Author: Xiao Huang, Senior DBA at Meituan, Leader of TiDB User Group in Beijing
Transcreator: Ran Huang; Editor: Tom Dewan
This article is based on a talk given by Xiao Huang at a TiDB User Group event.
Meituan is a world leading online-to-offline (O2O) local life service platform, connecting more than 240 million consumers and five million local merchants through a comprehensive array of e-commerce services and products. To support our highly concurrent online services, we need a distributed database that can handle large volumes of data.
As more and more distributed databases enter the market, choosing the right one for our applications is not easy. After thoughtful consideration, we chose TiDB, a distributed, scale-out MySQL alternative database.
In this post, I’ll share the considerations we had in database selection and introduce how we use TiDB at Meituan to solve our pain points.
What to consider when selecting a database
One of the biggest challenges our business faces is the extreme high concurrency of online services. To meet this requirement, we focus on four major aspects: stability, performance, cost, and security.
Users may accept an online service being slightly slow, but they would never tolerate frequent downtime. Stability, therefore, is our first priority. In this aspect, the database should:
- Be able to support a multi-active architecture with high availability
- Provide easy-to-use monitoring and alert services
- Perform a rolling upgrade gracefully with no impact on the application
- Have few problems in data migration and data validation
- Be efficient in elastic scaling
We want to improve our user experience as much as we can.

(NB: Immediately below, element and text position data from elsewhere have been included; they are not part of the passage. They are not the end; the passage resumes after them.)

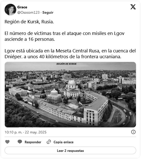Open the @Osocom123 handle link
Screen dimensions: 141x159
click(28, 12)
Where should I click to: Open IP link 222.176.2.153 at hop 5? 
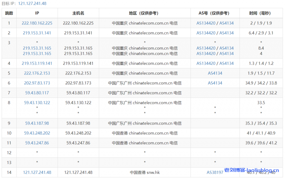click(37, 73)
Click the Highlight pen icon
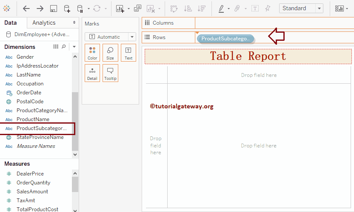Image resolution: width=354 pixels, height=212 pixels. tap(221, 8)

As long as the system is stable, the faster the system, the better the user experience. So the database must be highly efficient and support:
- Low latency.
- Pessimistic transactions. If we are going to migrate from MySQL to a new database, we hope to retain the transaction usage.
- High Queries per Second (QPS). If we have a special sale tonight that triples our traffic, can the database handle that surge? Should the database fail, does it go down completely or activate a performance protection mechanism?

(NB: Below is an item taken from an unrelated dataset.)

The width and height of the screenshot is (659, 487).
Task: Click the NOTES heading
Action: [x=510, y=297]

- Massive data processing. If the database does not support this, we have to communicate with the application team in advance to alter the system design and plan whether to manually shard the data and determine the number of shards to create.
After stability and performance, the next consideration is the cost.
First, the cost of application. The database should be easily connected to the application, so we can minimize the burden on the application team. Ideally, this process should require little communication or training.
Second, the cost of CPU, memory, and disks. We once researched a scale-up database that required the machine to have 384 GB of memory. A high configuration machine like that would exponentially increase our hardware cost.
Third, the network bandwidth. Some networks connecting remote data centers are charged according to the bandwidth.
To prevent data breach and data loss, the database should have the following three features:
- Data auditing. We would like to know who accessed a specific piece of data and how they operated on it.
- Data recovery. No matter what anomaly happens, we should be able to recover the data from backup.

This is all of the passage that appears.